Sweet, tender, tangy, smoky, juicy, spicy and slow-cooked – that is what a first bite of barbecue brings to many tables all throughout Tuscaloosa. Traditionally, patrons can expect a slab of ribs, a pulled pork sandwich or just a loaf of bread and sauce. For most in Tuscaloosa, that is all they need.
Photos of Dreamland Bar-B-Que patrons from 1958, who came to stain their shirts and leave a mess of bare bones on their plates, line the walls of the Tuscaloosa barbecue staple. They start every meal with bread and sauce, which may seem simplistic to some but is still successful and keeps customers coming back after 55 years.
Dreamland’s relationship to the UA campus is manifested by tailgaters whose spread is not complete without a rack of ribs smothered in Dreamland’s famous sauce. Stacey Lewis, the catering manager at the Dreamland location in Northport, Ala., describes the amount of slabs produced on game days as “in the thousands.” This is counting the catering done for areas around campus, sales at Bryant-Denny Stadium and in-store sales.
Perrin Lowrey, a sophomore and member of the Blount Undergraduate Initiative, said he is proud of Tuscaloosa’s barbecue culture.
“Barbecue here seems to be a societal and outdoorsy food that typifies the culture T-town identifies with,” Lowrey said. “Students come here from different places and to have barbecue here is a good experience.”
A gravel road in Northport leads to a small building with smoke billowing from the top. Give the door a good yank when you go in, and let your senses take a ride. Archibald’s BBQ was opened by George Archibald, Jr.’s father in 1961.
“At seven years old, I was moppin’ the floors for my daddy,” Archibald said. “I was born and raised down the road here, and when I was nine, I started to learn how to do the barbecue.”
Archibald’s BBQ is famous for their ribs, pulled pork sandwich and George Archibald’s mother’s vinegar-based sauce.

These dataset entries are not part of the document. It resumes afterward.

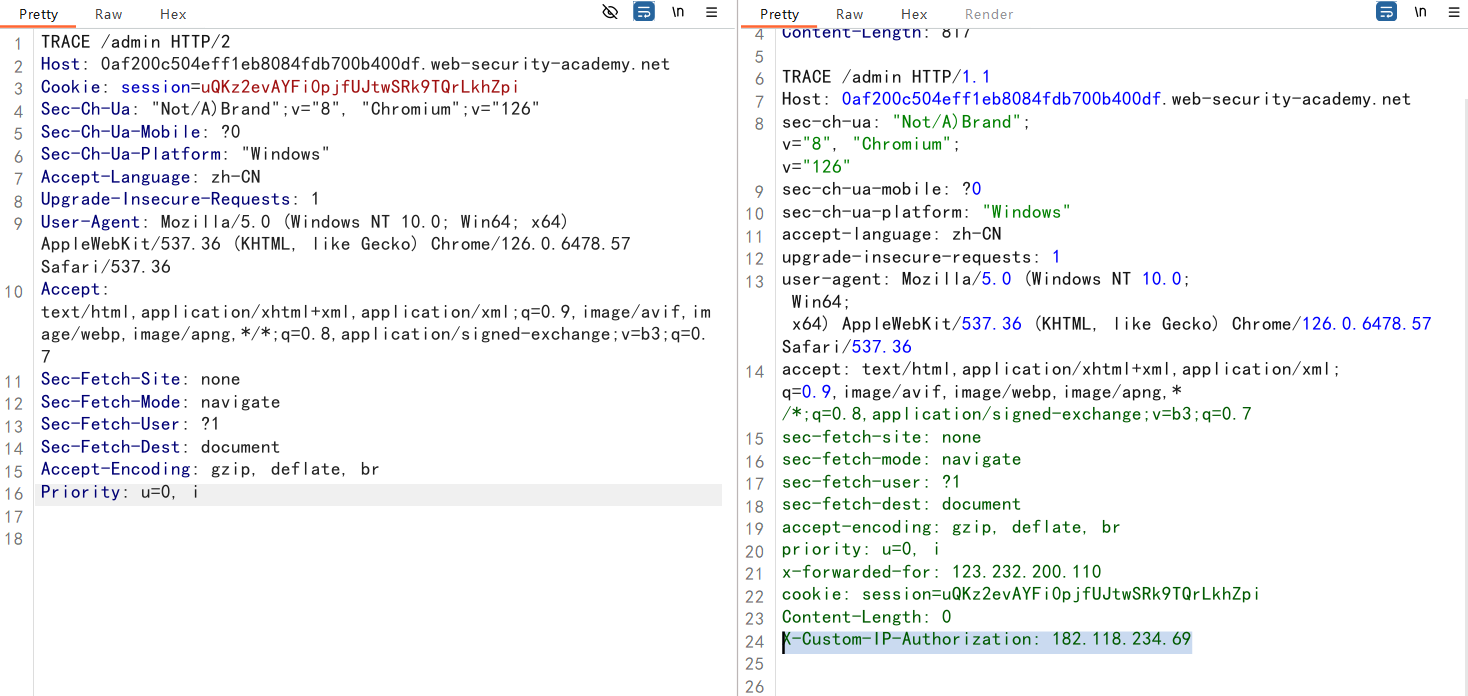Image resolution: width=1468 pixels, height=696 pixels.
Task: Open the response Render tab
Action: (x=989, y=14)
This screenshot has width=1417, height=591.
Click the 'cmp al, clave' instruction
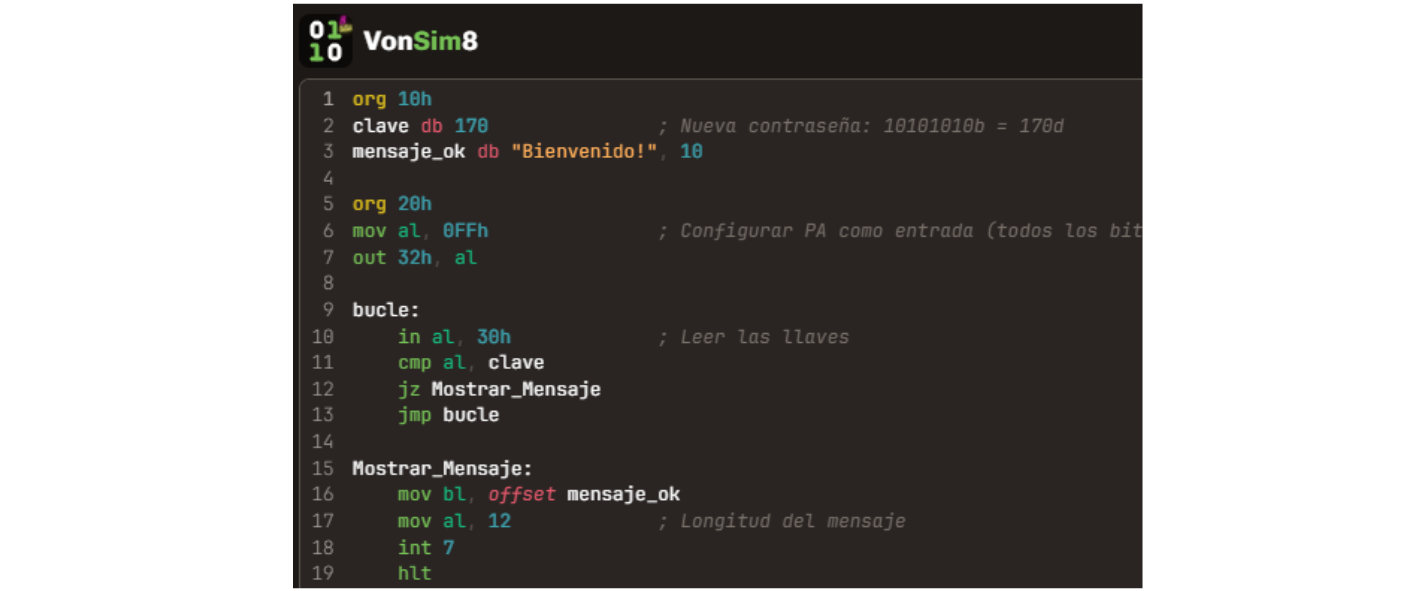[471, 362]

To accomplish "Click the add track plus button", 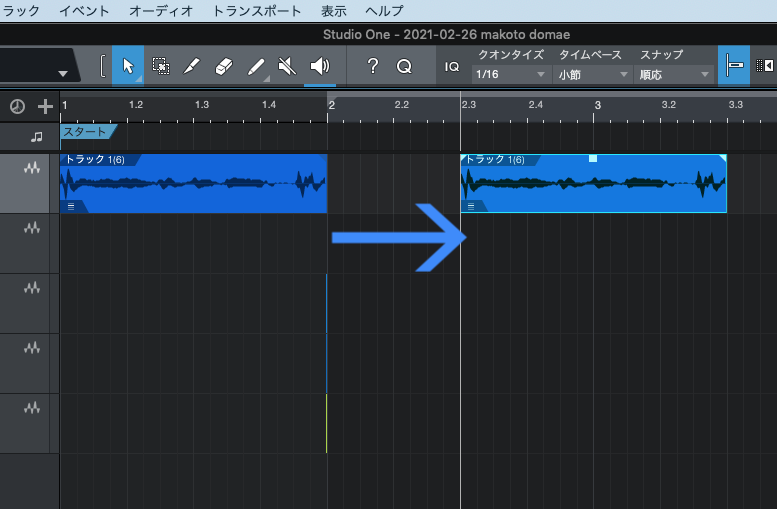I will (x=45, y=106).
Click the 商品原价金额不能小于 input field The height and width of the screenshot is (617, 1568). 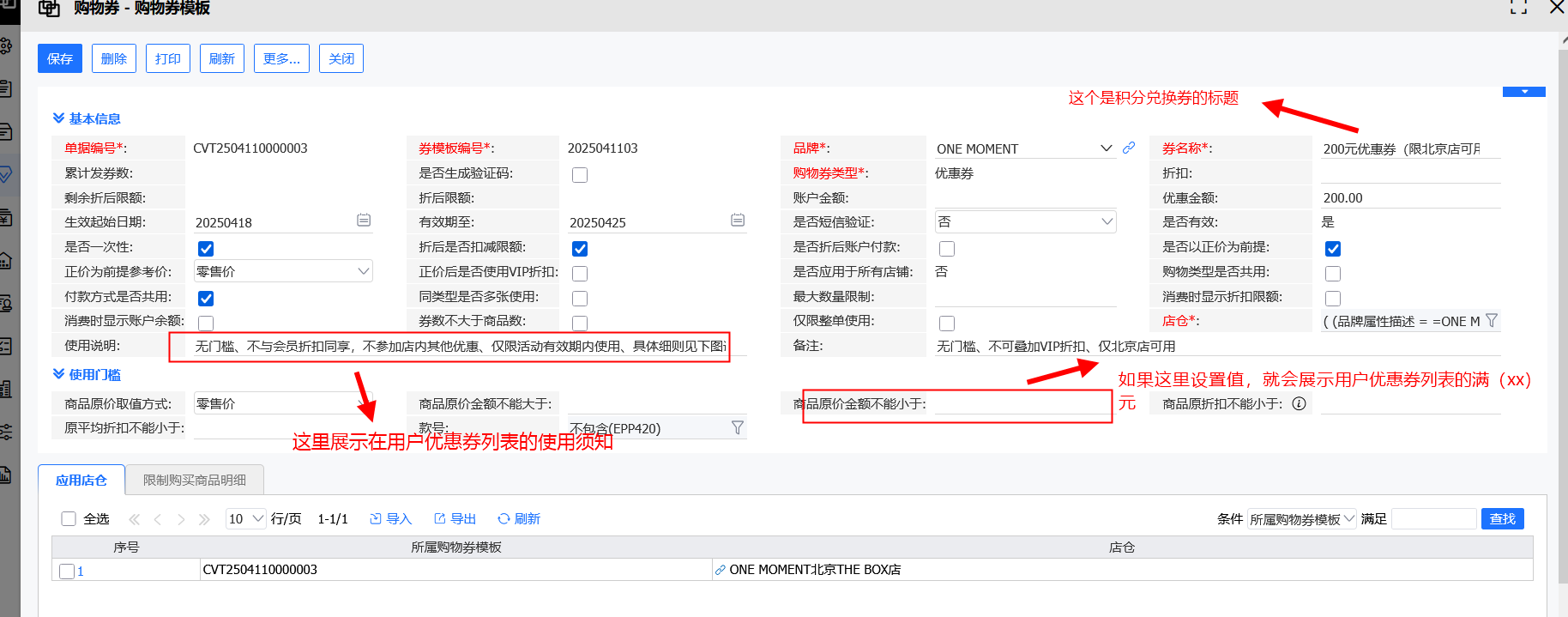point(1021,404)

“The kids will take that first bite and their eyes will get big and white, and when that rib is done, they won’t let the bone go,” Archibald said. In 2009, Archibald’s came in second place for Good Morning America’s best barbecue challenge.
“We had to send the meat frozen to New York,” Archibald said. “That’s why we got second.”
Archibald’s customer has been passed down through generations of alumni, just like the business.
“I would be glad for [students] to come here, and we will continue to do things right,” Archibald said “I always enjoy seeing the students.”
Jim ‘N Nick’s Tuscaloosa location was opened in May 2012, but the restaurant shines as a major player in the local barbecue culture. In 1985, Nick Pihakis and his father, Jim Pihakis, opened up a place in Birmingham, Ala., known for its “low and slow” cooked barbecue. Now, the name has grown into 30 restaurants in seven states. Jim ‘N Nick’s still uses local produce and prides themselves in their continued tradition of a “mom and pop” restaurant style.
Nicholas Pihakis, the son of the founder Nick Pihakis, is the third generation of the barbecue name.
“A lot of people try to use barbecue as a verb. Barbecue is a noun. It is something that is cooked low and slow with a lot of love and soul – and it is full of passion,” said Nicholas Pihakis.
On gamedays, Jim ‘N Nick’s Bar-B-Q brings their truck to the quad and, with catering, normally sell 500 pounds of pork and 40-50 racks of ribs. Jim ‘N Nick’s has also been a major component in the community. They contributed to the Tuscaloosa half marathon and the dragon boat races and continue to be a partner with Druid City. After the tornadoes of April 27, 2011, the corporate office sent a food truck to Tuscaloosa to hand out food for those affected by the storms and those helping clean up.
In Tuscaloosa, barbecue is celebrated as a cultural tradition and will continue to be enjoyed by those who choose to step into the doors of places that may not look good from the outside but whose food is delicious on the inside. Just remember to ask for napkins.